Concluding thought. Before entering a conversation, consider asking what the dominant implicit or explicit intellectual stance of, say, a professor is from whom you are taking a class: mimetic, romantic, structuralist, formalist, poststructuralist, or social text. At what level are they posing a question or having a discussion? Also consider thinking of one’s intellectual life as a game of chess. When a writer or speaker makes a claim, offers a support for a claim, or engages in some other critical or rhetorical move, evaluate it as one might a move in chess and reflect on the following: there are lots of moves that could be made across the chessboard of intellectual life (classical mimetic, romantic, formalist, structuralist, poststructuralist, or social text ones). Why did this person make this particular intellectual move–and why now, at this moment? What does the person making this move want me to assume about models and languages in relation to the world, and what should be my move in response? What countermoves by others might I anticipate from my own move? Break the spell. See through the blue pipe smoke. Make your move from the vantage of knowing the intellectual terrain: “They say, I say.”

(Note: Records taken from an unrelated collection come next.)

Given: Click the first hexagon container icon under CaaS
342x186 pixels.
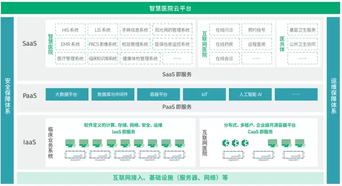Looking at the screenshot, I should tap(226, 143).
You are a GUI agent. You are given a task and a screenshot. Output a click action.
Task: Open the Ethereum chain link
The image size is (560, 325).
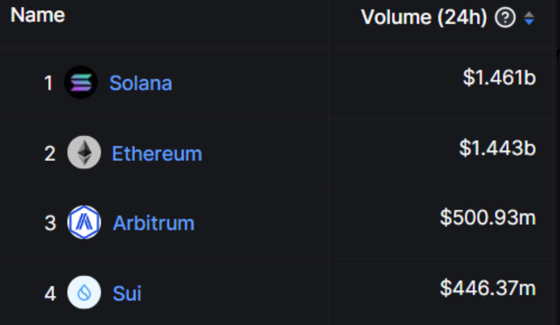[156, 153]
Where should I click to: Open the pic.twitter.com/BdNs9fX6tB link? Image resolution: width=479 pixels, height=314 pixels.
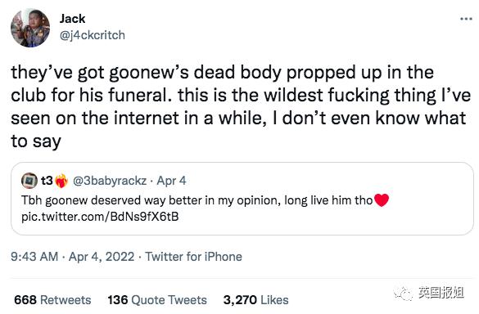point(100,217)
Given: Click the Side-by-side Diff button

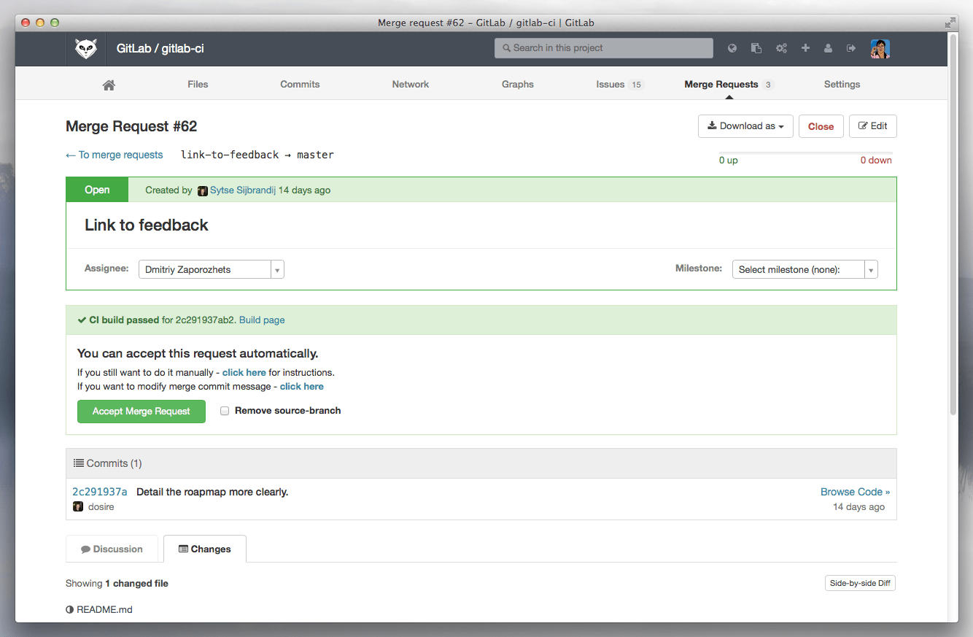Looking at the screenshot, I should pyautogui.click(x=860, y=583).
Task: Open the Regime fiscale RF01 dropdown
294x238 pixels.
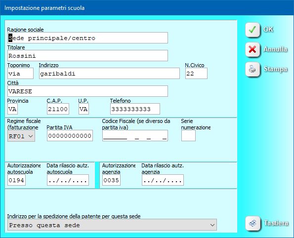Action: click(21, 136)
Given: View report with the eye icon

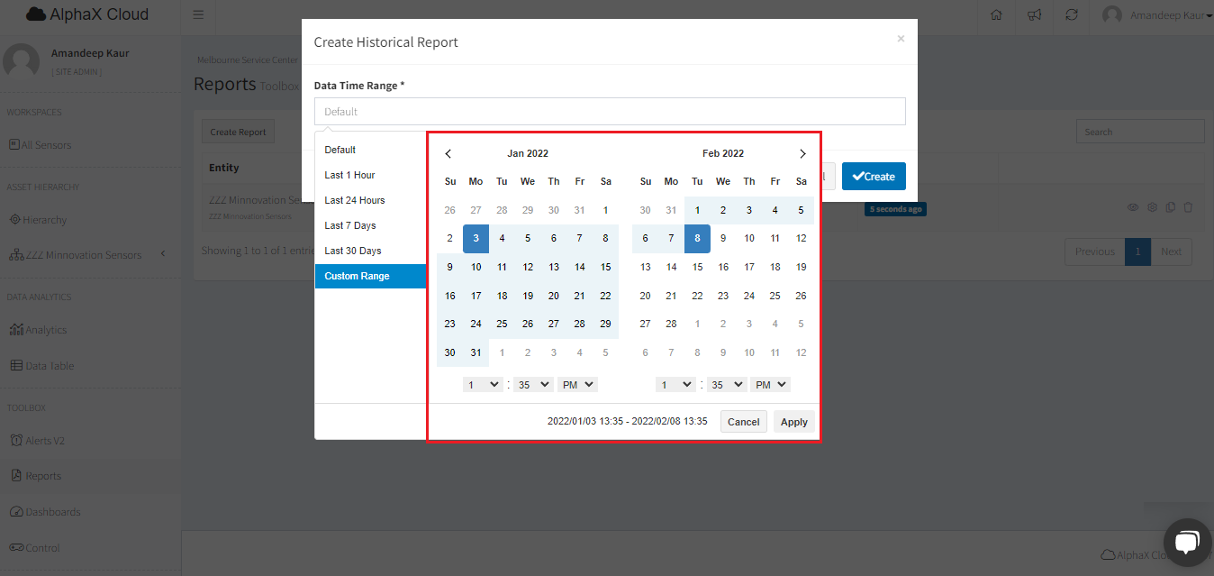Looking at the screenshot, I should [x=1133, y=207].
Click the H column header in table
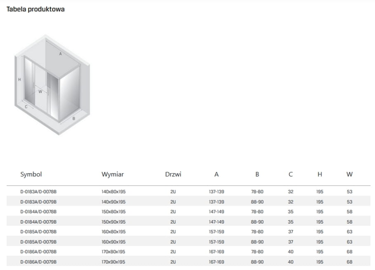This screenshot has width=375, height=270. click(320, 174)
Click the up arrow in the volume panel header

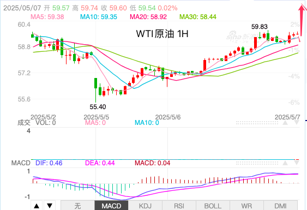click(x=285, y=123)
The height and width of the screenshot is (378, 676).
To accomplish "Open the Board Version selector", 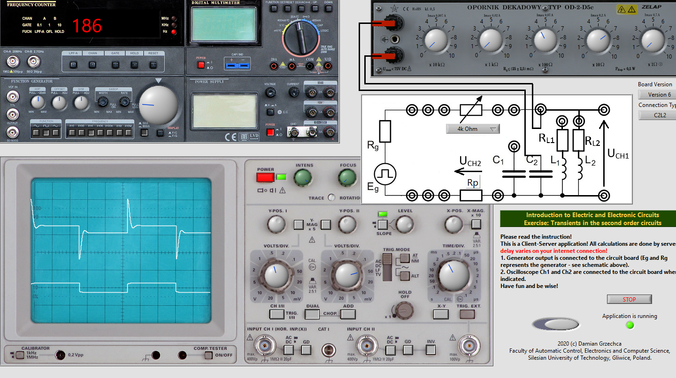I will point(656,94).
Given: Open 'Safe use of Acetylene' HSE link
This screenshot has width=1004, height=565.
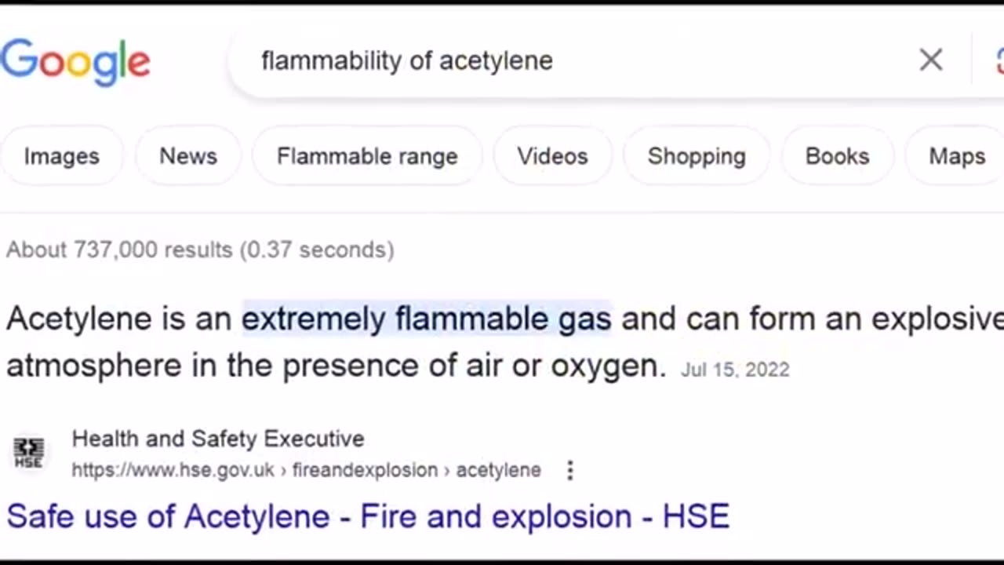Looking at the screenshot, I should pyautogui.click(x=368, y=516).
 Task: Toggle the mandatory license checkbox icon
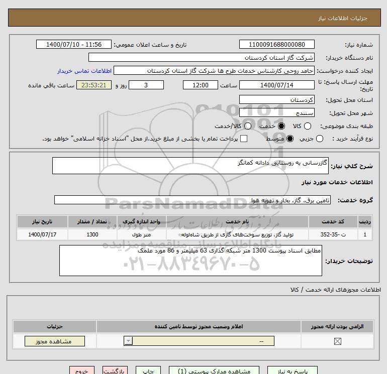[337, 341]
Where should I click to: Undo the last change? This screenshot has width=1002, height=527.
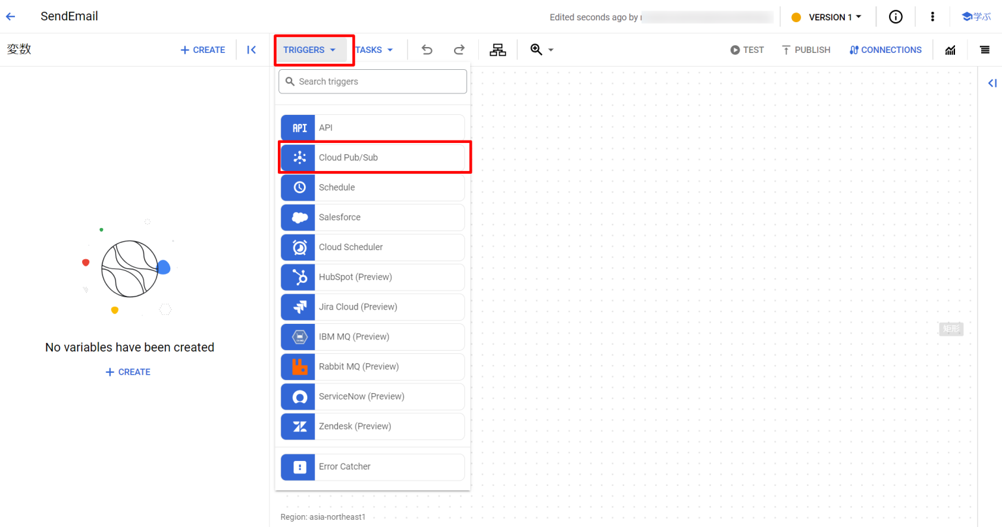[427, 50]
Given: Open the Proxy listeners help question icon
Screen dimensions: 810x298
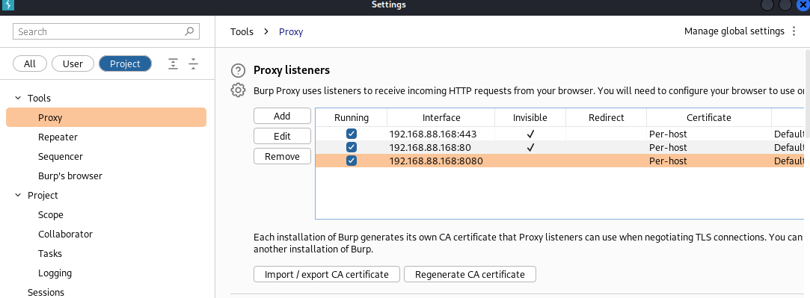Looking at the screenshot, I should [x=238, y=70].

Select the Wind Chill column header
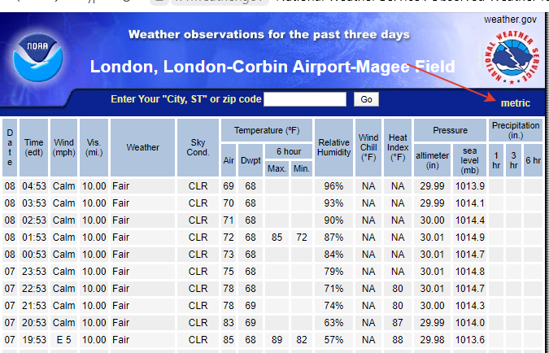368,147
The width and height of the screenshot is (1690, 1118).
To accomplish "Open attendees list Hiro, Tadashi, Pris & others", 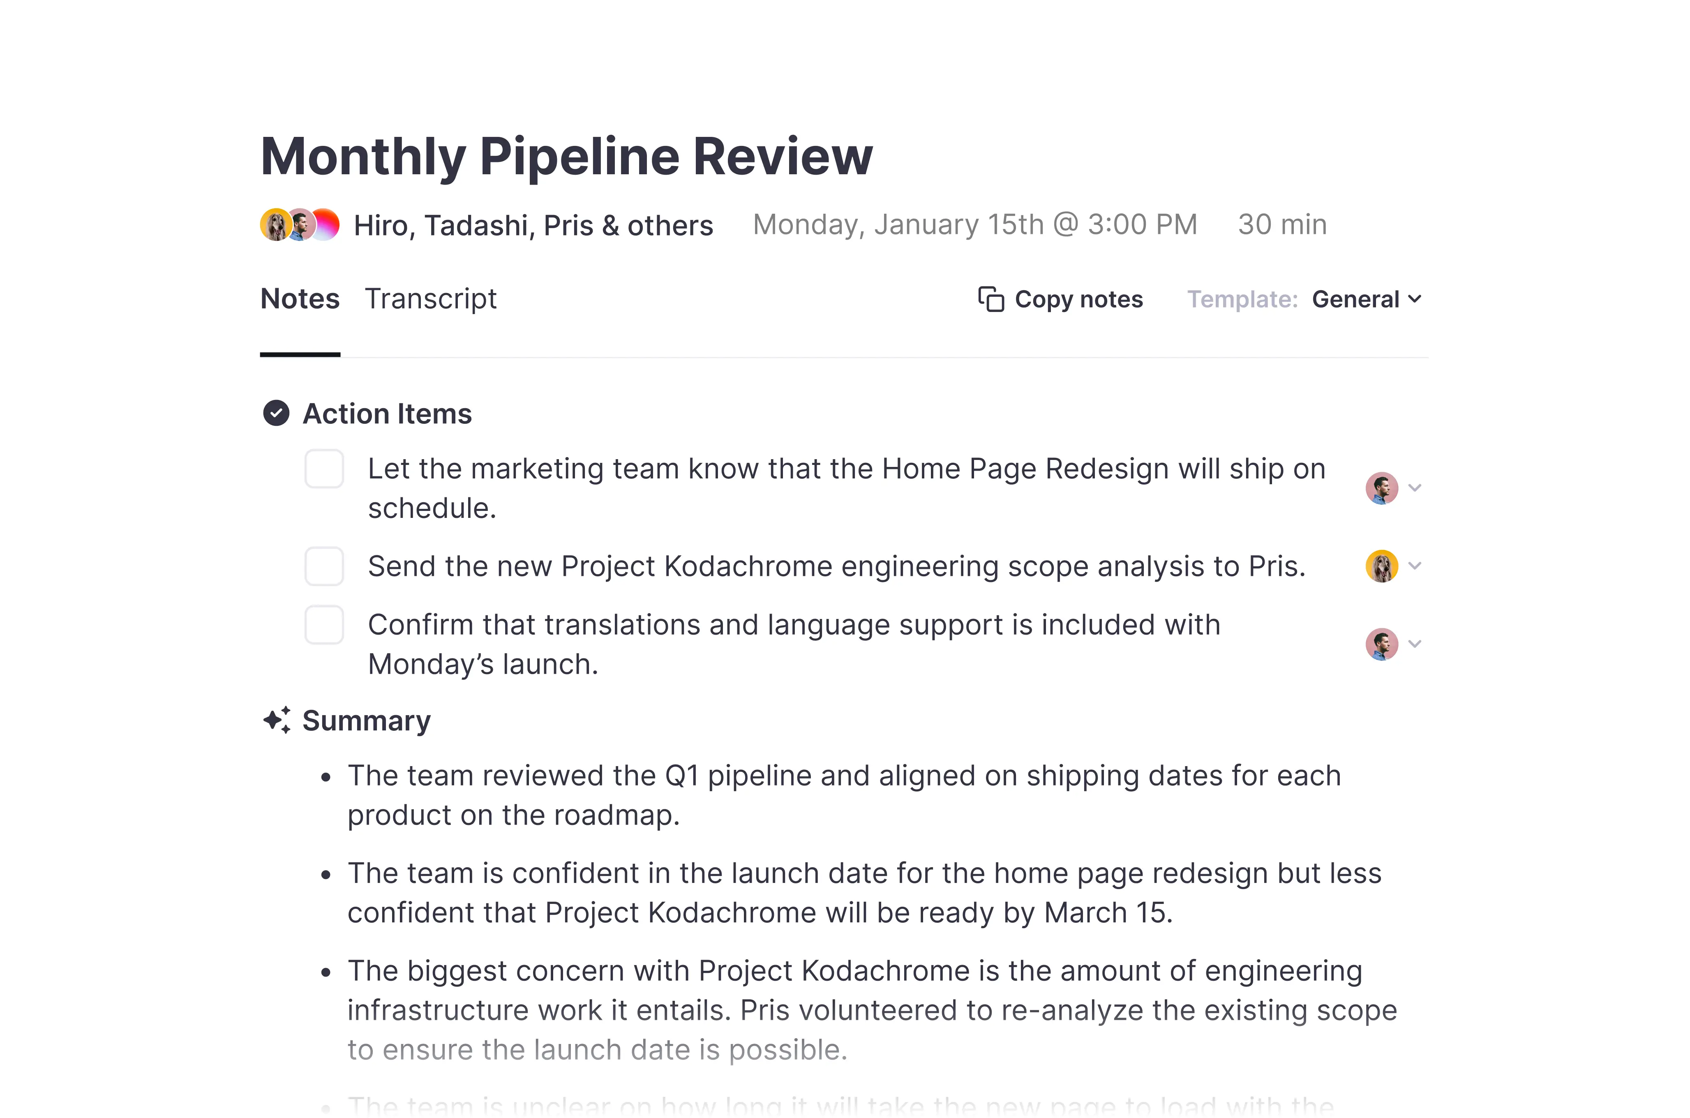I will point(533,225).
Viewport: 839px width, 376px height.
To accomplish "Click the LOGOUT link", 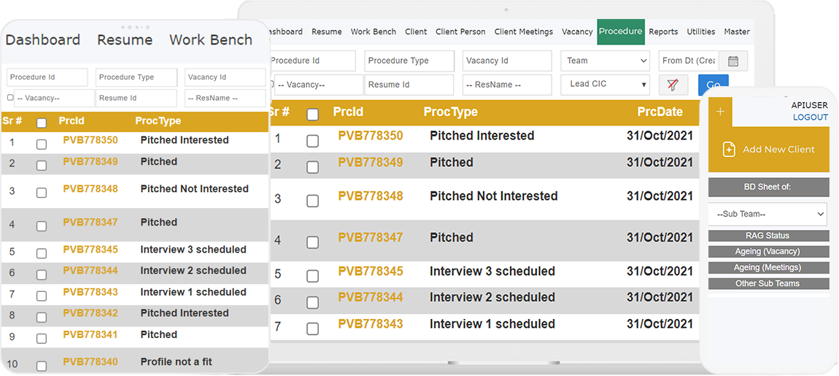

Writing 1.15.1. Read closely any sort of text (a prose essay, a story, an advertisement, a film, a poem), identifying its dominant sensibility and implicit assumptions about mimesis, romanticism, structuralism, formalism, poststructuralism, and social text theorizing. Would you say that the sensibility of the text has a stable, consistent, and coherent point of view—or is it unstable, contradictory, and confused? What implicit or explicit intellectual chess moves are being made, and what chess moves would you make in reply? Reflect on this in your journal, articulating to yourself your discoveries and insights.